In the account of the Leliefontein action below, transcribe verbatim the part that opens with "After the battle, Smith-Dorrien" and closes with "as Lessard's leadership.".
::: Selected extract
After the battle, Smith-Dorrien wrote a letter to the British Chief of Staff, commending the successful rearguard action by the Royal Canadian Dragoons as well as Lessard's leadership.

I have much pleasure in forwarding attached statements on the gallant behaviour of officers and non-commissioned officers of The Royal Canadian Forces in the actions of 7th November 1900 between Witkloof and Leliefontein on the Koomati River. I must in bringing them forward emphasize the fact that the behaviour of the whole Royal Canadian rear guard under Lieutenant-Colonel Lessard was so fine that it makes it most difficult to single out for special distinction. There is no doubt that men sacrificed themselves in the most gallant way to save the guns which they succeeded in doing.
— Major-General Horace Smith-Dorrien

In addition to commending Lessard, Smith-Dorrien also recommended to the Chief of Staff awarding the Victoria Cross to four members of the Royal Canadian Dragoons, and another military decoration to Lieutenant Morrison.

Three members of the Royal Canadian Dragoons, including Sergeant Holland, Lieutenant Turner, and Lieutenant Cockburn were awarded the Victoria Cross for their actions at Leliefontein. The Royal Canadian Dragoons remains the only Canadian unit where three of its members were awarded the Victoria Cross in a single day. Private W. A. Knisley of the Royal Canadian Dragoons was also recommended for a Victoria Cross by Smith-Dorrien, although Knisley was not awarded the decoration. Lieutenant Morrison was awarded the Distinguished Service Order for his actions during the engagement.

The two field guns that were involved in the battle are presently held by the Canadian War Museum.
::::::
::: Data for review
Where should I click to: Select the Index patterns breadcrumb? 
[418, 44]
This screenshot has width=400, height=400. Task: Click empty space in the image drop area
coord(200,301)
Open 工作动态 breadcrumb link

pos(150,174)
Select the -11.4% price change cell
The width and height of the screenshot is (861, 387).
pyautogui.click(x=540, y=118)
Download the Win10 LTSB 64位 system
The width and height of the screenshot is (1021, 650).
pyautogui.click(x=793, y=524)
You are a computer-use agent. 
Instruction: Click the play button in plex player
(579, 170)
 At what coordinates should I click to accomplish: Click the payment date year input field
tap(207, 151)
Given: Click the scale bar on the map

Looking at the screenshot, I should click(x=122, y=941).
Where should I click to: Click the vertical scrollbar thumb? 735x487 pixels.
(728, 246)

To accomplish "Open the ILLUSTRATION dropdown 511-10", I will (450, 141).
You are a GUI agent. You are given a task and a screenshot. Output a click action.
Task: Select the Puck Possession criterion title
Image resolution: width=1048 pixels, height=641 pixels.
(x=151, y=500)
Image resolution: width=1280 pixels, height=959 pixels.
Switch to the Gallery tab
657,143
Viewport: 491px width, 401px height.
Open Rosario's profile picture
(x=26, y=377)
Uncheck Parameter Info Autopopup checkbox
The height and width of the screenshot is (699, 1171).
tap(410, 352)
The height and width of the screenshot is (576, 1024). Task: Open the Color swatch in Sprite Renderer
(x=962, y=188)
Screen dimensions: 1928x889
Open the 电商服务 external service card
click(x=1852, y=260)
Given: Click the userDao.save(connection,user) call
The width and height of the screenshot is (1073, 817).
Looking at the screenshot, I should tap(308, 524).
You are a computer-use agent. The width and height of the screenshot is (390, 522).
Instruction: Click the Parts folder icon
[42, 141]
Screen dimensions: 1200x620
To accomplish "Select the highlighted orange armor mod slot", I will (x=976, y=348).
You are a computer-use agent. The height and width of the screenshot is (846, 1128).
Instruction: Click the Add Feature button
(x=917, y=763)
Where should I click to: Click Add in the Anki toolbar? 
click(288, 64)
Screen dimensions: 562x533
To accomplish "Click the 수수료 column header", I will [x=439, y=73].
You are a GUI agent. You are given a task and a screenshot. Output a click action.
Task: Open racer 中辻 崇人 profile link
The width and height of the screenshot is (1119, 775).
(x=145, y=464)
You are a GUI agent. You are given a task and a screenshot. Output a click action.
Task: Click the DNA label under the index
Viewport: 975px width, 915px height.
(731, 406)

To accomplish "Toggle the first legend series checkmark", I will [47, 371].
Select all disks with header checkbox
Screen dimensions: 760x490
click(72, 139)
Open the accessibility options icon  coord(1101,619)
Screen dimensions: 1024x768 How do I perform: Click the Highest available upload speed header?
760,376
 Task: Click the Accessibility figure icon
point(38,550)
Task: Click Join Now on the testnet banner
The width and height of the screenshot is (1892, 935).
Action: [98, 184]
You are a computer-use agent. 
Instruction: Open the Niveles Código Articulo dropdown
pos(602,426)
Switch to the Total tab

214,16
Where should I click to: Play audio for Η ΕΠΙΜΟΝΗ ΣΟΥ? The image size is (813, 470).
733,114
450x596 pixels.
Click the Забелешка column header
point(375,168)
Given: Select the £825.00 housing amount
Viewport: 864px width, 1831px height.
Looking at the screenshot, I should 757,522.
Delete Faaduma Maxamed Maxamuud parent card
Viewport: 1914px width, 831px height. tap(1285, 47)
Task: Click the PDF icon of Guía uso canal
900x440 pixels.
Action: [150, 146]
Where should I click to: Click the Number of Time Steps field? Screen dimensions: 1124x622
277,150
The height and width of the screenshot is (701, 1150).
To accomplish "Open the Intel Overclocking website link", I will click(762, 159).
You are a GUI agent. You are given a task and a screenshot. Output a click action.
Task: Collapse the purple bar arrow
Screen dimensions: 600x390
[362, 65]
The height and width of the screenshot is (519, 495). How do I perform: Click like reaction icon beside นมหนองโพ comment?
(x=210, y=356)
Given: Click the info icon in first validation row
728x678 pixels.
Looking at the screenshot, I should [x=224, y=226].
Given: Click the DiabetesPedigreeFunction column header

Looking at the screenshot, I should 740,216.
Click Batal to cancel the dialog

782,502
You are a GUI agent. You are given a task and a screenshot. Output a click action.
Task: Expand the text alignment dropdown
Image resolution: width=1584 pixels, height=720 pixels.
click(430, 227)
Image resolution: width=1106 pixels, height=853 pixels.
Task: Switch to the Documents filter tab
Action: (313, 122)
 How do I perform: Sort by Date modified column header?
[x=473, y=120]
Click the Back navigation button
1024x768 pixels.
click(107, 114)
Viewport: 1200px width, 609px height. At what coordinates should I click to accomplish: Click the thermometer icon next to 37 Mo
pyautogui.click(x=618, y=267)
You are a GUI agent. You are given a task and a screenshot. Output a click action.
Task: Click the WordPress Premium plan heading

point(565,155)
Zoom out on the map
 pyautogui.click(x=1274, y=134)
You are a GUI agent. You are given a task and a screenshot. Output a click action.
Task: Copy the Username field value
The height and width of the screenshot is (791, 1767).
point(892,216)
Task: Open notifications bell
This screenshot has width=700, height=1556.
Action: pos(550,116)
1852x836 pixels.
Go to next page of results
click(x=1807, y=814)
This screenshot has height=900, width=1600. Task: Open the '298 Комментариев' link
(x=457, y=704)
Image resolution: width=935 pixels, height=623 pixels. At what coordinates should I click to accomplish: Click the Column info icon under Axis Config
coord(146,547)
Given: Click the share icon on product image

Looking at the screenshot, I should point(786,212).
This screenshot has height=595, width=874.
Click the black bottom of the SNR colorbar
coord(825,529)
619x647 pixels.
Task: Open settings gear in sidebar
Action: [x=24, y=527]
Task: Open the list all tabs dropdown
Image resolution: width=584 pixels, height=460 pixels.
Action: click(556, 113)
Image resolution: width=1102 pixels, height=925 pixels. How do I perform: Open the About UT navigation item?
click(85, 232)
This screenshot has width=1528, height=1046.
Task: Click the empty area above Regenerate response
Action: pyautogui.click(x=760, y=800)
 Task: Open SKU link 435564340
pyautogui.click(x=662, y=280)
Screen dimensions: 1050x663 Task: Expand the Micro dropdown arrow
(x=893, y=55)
::::::
● Reply to the task:
After the battle, Smith-Dorrien wrote a letter to the British Chief of Staff, commending the successful rearguard action by the Royal Canadian Dragoons as well as Lessard's leadership.